** Work task **
Please write out the records exactly.

** Records for the exercise **
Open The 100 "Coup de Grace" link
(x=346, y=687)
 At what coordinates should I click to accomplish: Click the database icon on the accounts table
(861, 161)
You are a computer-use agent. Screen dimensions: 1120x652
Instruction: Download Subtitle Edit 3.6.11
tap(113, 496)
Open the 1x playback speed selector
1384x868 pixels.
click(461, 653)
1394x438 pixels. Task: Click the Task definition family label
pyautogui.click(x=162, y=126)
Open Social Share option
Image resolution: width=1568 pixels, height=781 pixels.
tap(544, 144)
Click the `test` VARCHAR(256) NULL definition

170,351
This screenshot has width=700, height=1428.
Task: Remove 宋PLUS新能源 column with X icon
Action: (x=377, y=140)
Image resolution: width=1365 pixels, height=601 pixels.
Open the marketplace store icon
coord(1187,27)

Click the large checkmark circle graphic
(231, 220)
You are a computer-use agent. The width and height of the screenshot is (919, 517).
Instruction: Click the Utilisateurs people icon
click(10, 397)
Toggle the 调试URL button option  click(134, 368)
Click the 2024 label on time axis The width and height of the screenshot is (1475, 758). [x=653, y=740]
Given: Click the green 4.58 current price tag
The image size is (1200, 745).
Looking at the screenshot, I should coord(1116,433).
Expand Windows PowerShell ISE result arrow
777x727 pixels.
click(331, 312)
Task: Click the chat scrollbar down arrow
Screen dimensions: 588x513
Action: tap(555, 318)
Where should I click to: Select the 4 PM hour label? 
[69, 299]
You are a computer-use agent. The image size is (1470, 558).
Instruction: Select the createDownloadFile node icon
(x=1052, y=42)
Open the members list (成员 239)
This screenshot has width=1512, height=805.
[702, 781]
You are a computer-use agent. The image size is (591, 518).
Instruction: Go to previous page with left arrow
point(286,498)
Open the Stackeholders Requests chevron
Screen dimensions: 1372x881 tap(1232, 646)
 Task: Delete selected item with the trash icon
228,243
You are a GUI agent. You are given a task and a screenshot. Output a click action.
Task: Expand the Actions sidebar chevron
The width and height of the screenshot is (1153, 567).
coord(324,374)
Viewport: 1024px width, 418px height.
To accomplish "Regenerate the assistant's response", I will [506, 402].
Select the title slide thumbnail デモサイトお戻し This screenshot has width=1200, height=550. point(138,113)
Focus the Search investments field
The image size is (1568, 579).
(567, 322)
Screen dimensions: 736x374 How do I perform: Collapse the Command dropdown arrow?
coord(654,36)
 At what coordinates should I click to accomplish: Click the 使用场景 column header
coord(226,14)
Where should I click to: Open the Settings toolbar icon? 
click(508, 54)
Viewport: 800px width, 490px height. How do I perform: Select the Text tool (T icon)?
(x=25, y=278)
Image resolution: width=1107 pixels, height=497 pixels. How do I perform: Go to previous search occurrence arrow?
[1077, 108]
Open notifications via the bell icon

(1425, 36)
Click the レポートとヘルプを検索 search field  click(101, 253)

** Answer area **
Open The 100 "Coup de Grace" link
(x=346, y=687)
 At what coordinates should I click to accomplish: Click the database icon on the accounts table
(861, 161)
You are a computer-use agent. Screen dimensions: 1120x652
Instruction: Download Subtitle Edit 3.6.11
tap(113, 496)
Open the 1x playback speed selector
1384x868 pixels.
click(461, 653)
1394x438 pixels. Task: Click the Task definition family label
pyautogui.click(x=162, y=126)
Open Social Share option
Image resolution: width=1568 pixels, height=781 pixels.
tap(544, 144)
Click the `test` VARCHAR(256) NULL definition

170,351
This screenshot has width=700, height=1428.
Task: Remove 宋PLUS新能源 column with X icon
Action: (x=377, y=140)
Image resolution: width=1365 pixels, height=601 pixels.
Open the marketplace store icon
coord(1187,27)

Click the large checkmark circle graphic
(231, 220)
You are a computer-use agent. The width and height of the screenshot is (919, 517).
Instruction: Click the Utilisateurs people icon
click(10, 397)
Toggle the 调试URL button option  click(134, 368)
Click the 2024 label on time axis The width and height of the screenshot is (1475, 758). [x=653, y=740]
Given: Click the green 4.58 current price tag
The image size is (1200, 745).
Looking at the screenshot, I should coord(1116,433).
Expand Windows PowerShell ISE result arrow
777x727 pixels.
click(331, 312)
Task: Click the chat scrollbar down arrow
Screen dimensions: 588x513
Action: tap(555, 318)
Where should I click to: Select the 4 PM hour label? 
[69, 299]
You are a computer-use agent. The image size is (1470, 558).
Instruction: Select the createDownloadFile node icon
(x=1052, y=42)
Open the members list (成员 239)
This screenshot has width=1512, height=805.
[702, 781]
You are a computer-use agent. The image size is (591, 518).
Instruction: Go to previous page with left arrow
point(286,498)
Open the Stackeholders Requests chevron
Screen dimensions: 1372x881 tap(1232, 646)
 Task: Delete selected item with the trash icon
228,243
You are a GUI agent. You are given a task and a screenshot. Output a click action.
Task: Expand the Actions sidebar chevron
The width and height of the screenshot is (1153, 567).
coord(324,374)
Viewport: 1024px width, 418px height.
To accomplish "Regenerate the assistant's response", I will [506, 402].
Select the title slide thumbnail デモサイトお戻し This screenshot has width=1200, height=550. point(138,113)
Focus the Search investments field
The image size is (1568, 579).
(567, 322)
Screen dimensions: 736x374 How do I perform: Collapse the Command dropdown arrow?
coord(654,36)
 At what coordinates should I click to accomplish: Click the 使用场景 column header
coord(226,14)
Where should I click to: Open the Settings toolbar icon? 
click(508, 54)
Viewport: 800px width, 490px height. How do I perform: Select the Text tool (T icon)?
(x=25, y=278)
Image resolution: width=1107 pixels, height=497 pixels. How do I perform: Go to previous search occurrence arrow?
[1077, 108]
Open notifications via the bell icon

(1425, 36)
Click the レポートとヘルプを検索 search field  click(101, 253)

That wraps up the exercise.